Why Apple Stock Could Rise despite Slower iPhone Growth

Apple stock has declined due to trade war fears

Like most tech stocks, Apple (AAPL) has seen its stock decline over the last month or so. Investors have been rattled by the impact of the trade war on American tech stocks. The company’s ebbing iPhone sales growth has also pressured its stock. Apple stock has declined 5.2% since touching $194.00 on June 6.

However, several analysts remain bullish on Apple stock, as they expect the company’s Services segment to take over. The Services segment includes revenues from Apple Music, Apple Pay, and the App Store. This segment expects to include Apple’s streaming subscription service, which could be launched next year.

Why Apple Stock Could Rise despite Slower iPhone Growth

Apple’s subscription services could drive its growth

Citigroup is the latest firm to be bullish on Apple stock. Citigroup analyst Jim Suva expects Apple stock to breach the $200.00 mark next year. Apple’s paid subscriptions—which include Apple Music, AppleCare+, and iCloud—already have ~270.0 million subscribers.

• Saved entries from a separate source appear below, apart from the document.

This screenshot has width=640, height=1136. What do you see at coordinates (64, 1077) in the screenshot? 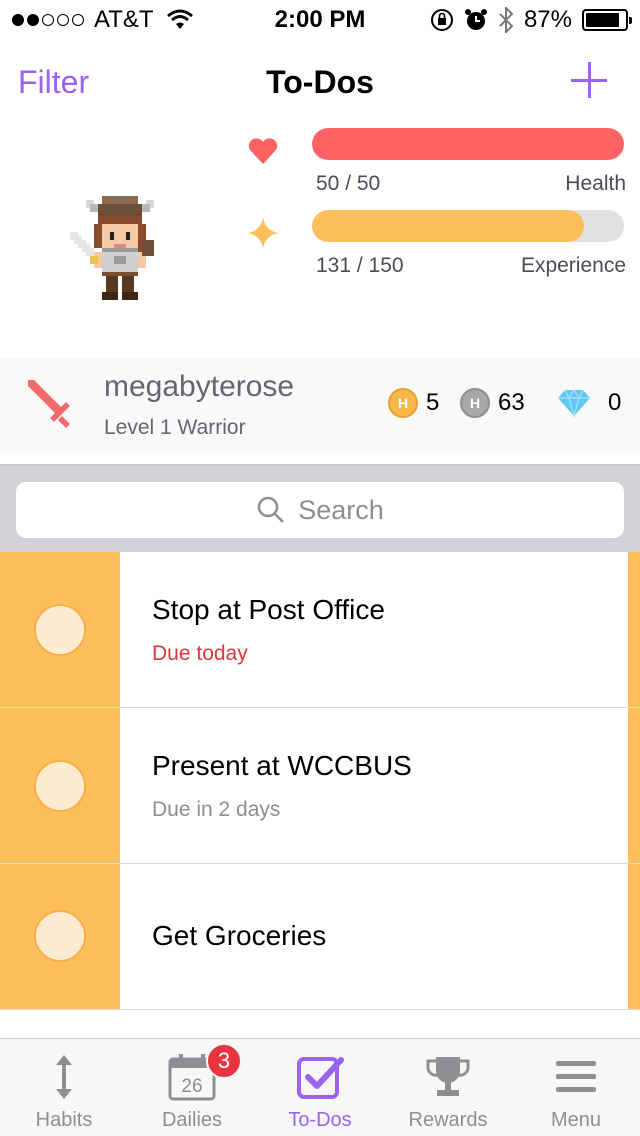
I see `arrows-vertical-icon` at bounding box center [64, 1077].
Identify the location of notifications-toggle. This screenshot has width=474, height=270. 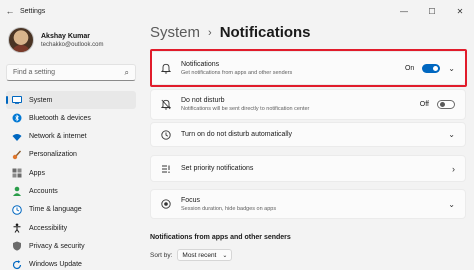
(432, 68).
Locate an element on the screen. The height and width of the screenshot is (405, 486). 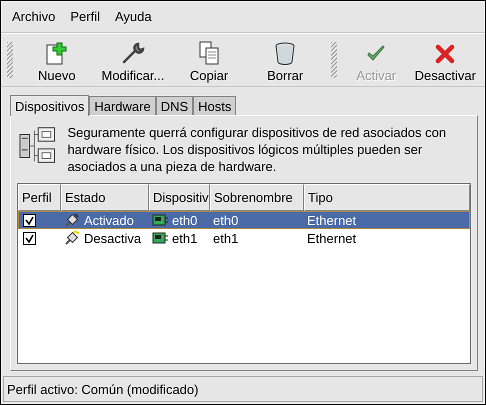
wrench-icon is located at coordinates (132, 53).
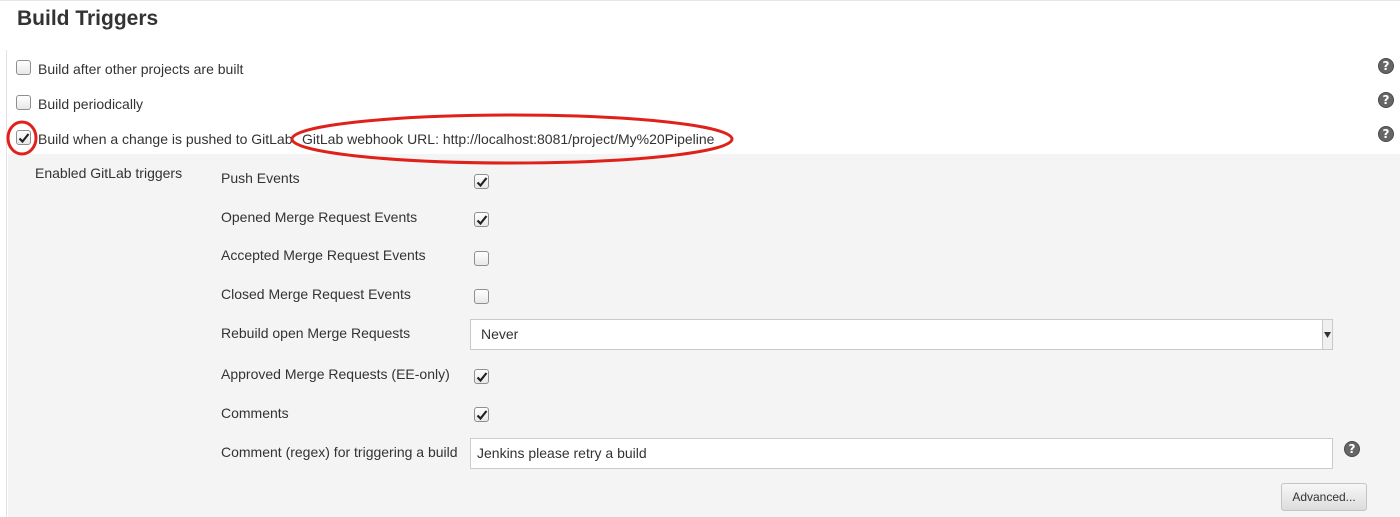  Describe the element at coordinates (91, 104) in the screenshot. I see `trigger-periodically-label: Build periodically` at that location.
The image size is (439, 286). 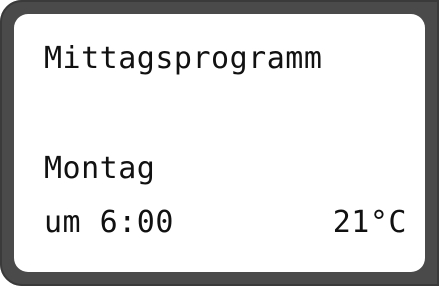 I want to click on program-title: Mittagsprogramm, so click(x=184, y=58).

In a note to clients, Suva noted that Apple’s pipeline of products launching in 2018 seems strong. Suva’s note suggests that India could be an upcoming market for iPhones. Currently, iPhone’s market share in India is insignificant. In his note, Suva opined that Apple stock is relatively cheap compared to the S&P 500 Index on a TTM (trailing-12-months) price-to-earnings basis.